Dan Tan Seet Eng was arrested last night, less than a week after Singapore's highest court declared that the alleged match-fixing kingpin's detention without trial was unlawful and set him free.
Police declined to reveal more about his arrest other than releasing a statement at 9.45pm which read: "The police confirmed that they have arrested Dan Tan on Dec 1 for investigations into suspected involvement in criminal activities.
"Investigations are ongoing."
When contacted, Tan's lawyers, Mr Thong Chee Kun and Mr Hamidul Haq, said they were aware of his arrest. Mr Haq added: "We are trying to find the legal basis for the police's action to re-arrest him."
The Straits Times understands that the 51-year-old was nabbed at about 8pm at a place where he had been staying since he was let go.
Last week, his release was criticised by former Interpol chief Ronald Noble and world football body Fifa, which said it was "very disappointed" with the Court of Appeal's decision to free him.

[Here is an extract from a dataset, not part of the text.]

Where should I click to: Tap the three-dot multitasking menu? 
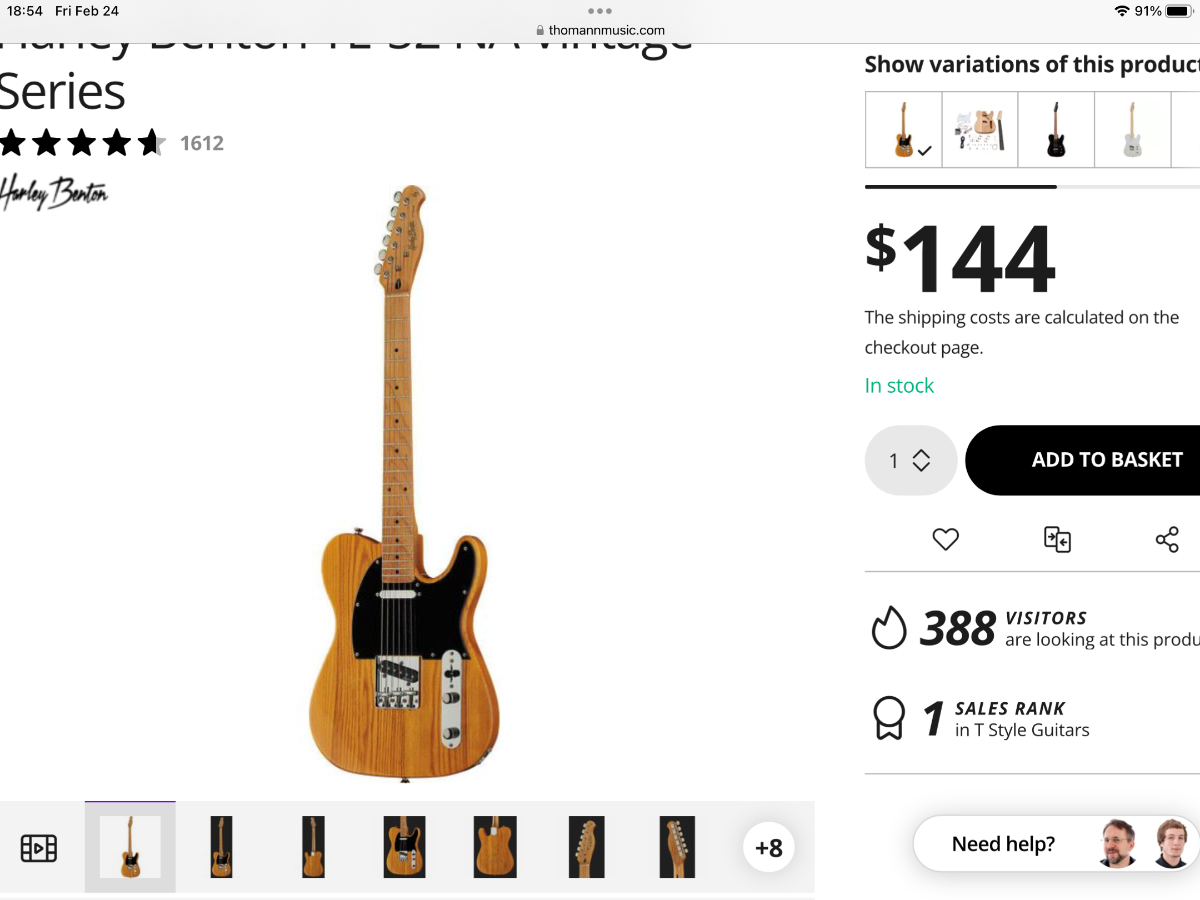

Former Fifa head of security Chris Eaton, who had also lambasted the decision to free Tan, tweeted yesterday after finding out about his arrest: "I am pleased that the Singapore criminal justice system continues to work assertively on match-fixing investigations and prosecution."
Tan, named by Interpol as "the leader of the world's most notorious match-fixing syndicate", has been linked to match-fixing across Europe, Egypt, South Africa, Nigeria, Turkey and Trinidad and Tobago.
He was arrested, with 13 others, in a series of police raids in September 2013. A month later, the Home Minister detained him without trial under the Criminal Law (Temporary Provisions) Act (CLTPA).
But on Nov 25, a three-judge panel that included Chief Justice Sundaresh Menon ruled in a landmark judgment that while Tan may have run an international match-fixing syndicate from Singapore, his activities did not pose a threat to the public safety, peace and good order here.
On Monday, Home Affairs and Law Minister K. Shanmugam defended the use of the CLTPA in Tan's case, saying his detention had been "on good grounds".